In No. 419 (vol. iii, p. 261), it was a robber who took his wealthy wife who had saved his life, to a mountain top, on the pretence of making an offering to a tree deity. They went with a great retinue, whom he left at the foot of the hill. When they arrived at the precipice at the summit, he informed her that he had brought her in order to kill her, so as to run off with her valuable jewellery. She said she must first make obeisance to him on all four sides, and when she was behind him threw him down the precipice, after which she returned home with her retinue.
In Old Deccan Days (M. Frere), p. 209, a potter who had caught a tiger, and had consequently been appointed Commander-in-Chief, made his wife tie him firmly on his horse when he was ordered to defeat an enemy's troops. His horse bolted towards the enemy. In the hope of checking it, he seized a small tree which came up by the roots, and holding this he galloped forward, frightening the opposing force so much that they all ran away, abandoning their camp and its contents. Peace was made, and he received great honours.

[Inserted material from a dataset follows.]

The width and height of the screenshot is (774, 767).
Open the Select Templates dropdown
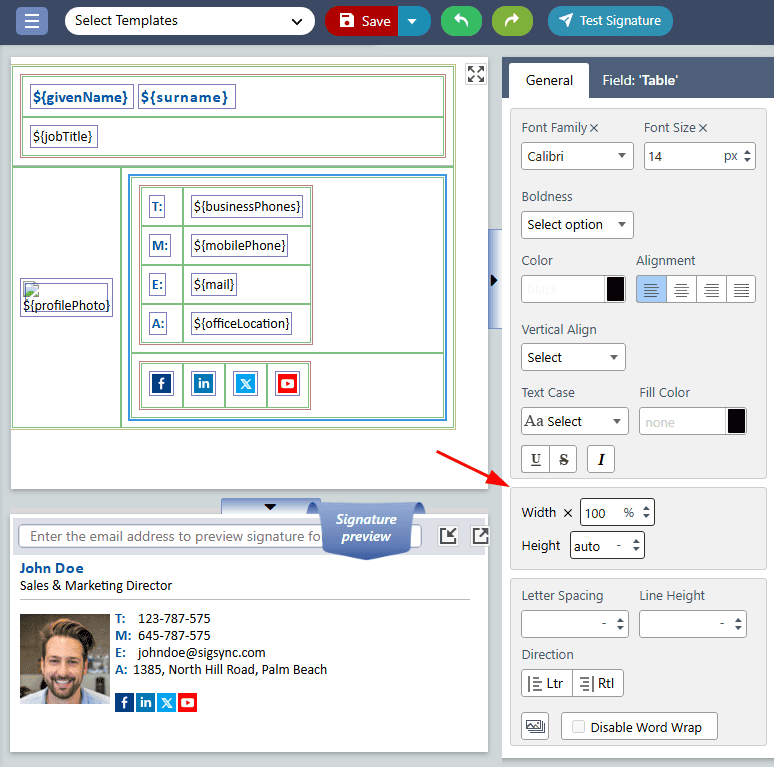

In Indian Nights’ Entertainment (Swynnerton), p. 210, the same story is given, the hero being a weaver.
In Sagas from the Far East, p. 181, a poor weaver who had asked to marry the daughter of the King of India, was sent to attack an enemy who was invading the kingdom. His troops refused to fight under him, so he went on alone. His horse bolted towards the enemy, he seized a young tree which was pulled up by the roots and with which he knocked down several of the opposing troops. The rest fled, throwing away their arms and armour, and he loaded a horse with it and returned to the King in triumph. Afterwards he killed by accident a great fox and seven demons, became the King’s son-in-law, and ruled half the kingdom.
In The Indian Antiquary, vol. xiv, p. 109, in a South Indian story by Natesha Sastri, a man who had accidentally saved a Princess whom some robbers were abducting, was sent to attack the enemy’s troops who had invaded the kingdom. The horse given to him was wild, so he was tied on it. It galloped towards the enemy, swam across a river at which he seized a palmira tree that was about to fall, and the enemy, seeing him approaching with it, ran away. This version is also given in The Orientalist, vol. ii, p. 102 ££., by Miss A. R. Corea. According to this Sinhalese tale the man succeeded to the throne at the death of the King, having previously been made Commander-in-Chief.
In Cinq Cents Contes et Apologues (Chavannes), vol. i, p. 50, a woman who wished to kill her husband pretended to have a headache, for which it was necessary to offer prayers on a mountain to a local deity. She accompanied her husband to a precipice, made him stand facing the sun, went round him several times, and then pushed him over. He was saved by falling into a tree.
In vol. i, p. X12, a woman who had fallen in love with a cripple determined to kill her husband, who had saved her life. On the pretence of assisting him to collect fruits she accompanied him up a mountain and seized an opportunity to push him over a precipice. He was saved by a local deity.
In vol. ii, p. 140, there is an account of the weaver who frightened the enemy’s troops when those of his own side were being defeated ; these returned and gained a complete victory. The man was made Minister, with rank next the King.
Footnotes and references:
Ambude gahagantawat. Compare p. 297, note.
Up to this point the story is a variant of the tale called “Sigiris Sinno the Giant,” in vol. i, p. 312.
The meaning is, “Can you take my war army and defeat the enemies ?” To express this in Sinhalese the narrator should have said, “Taking my war army, can you,” etc.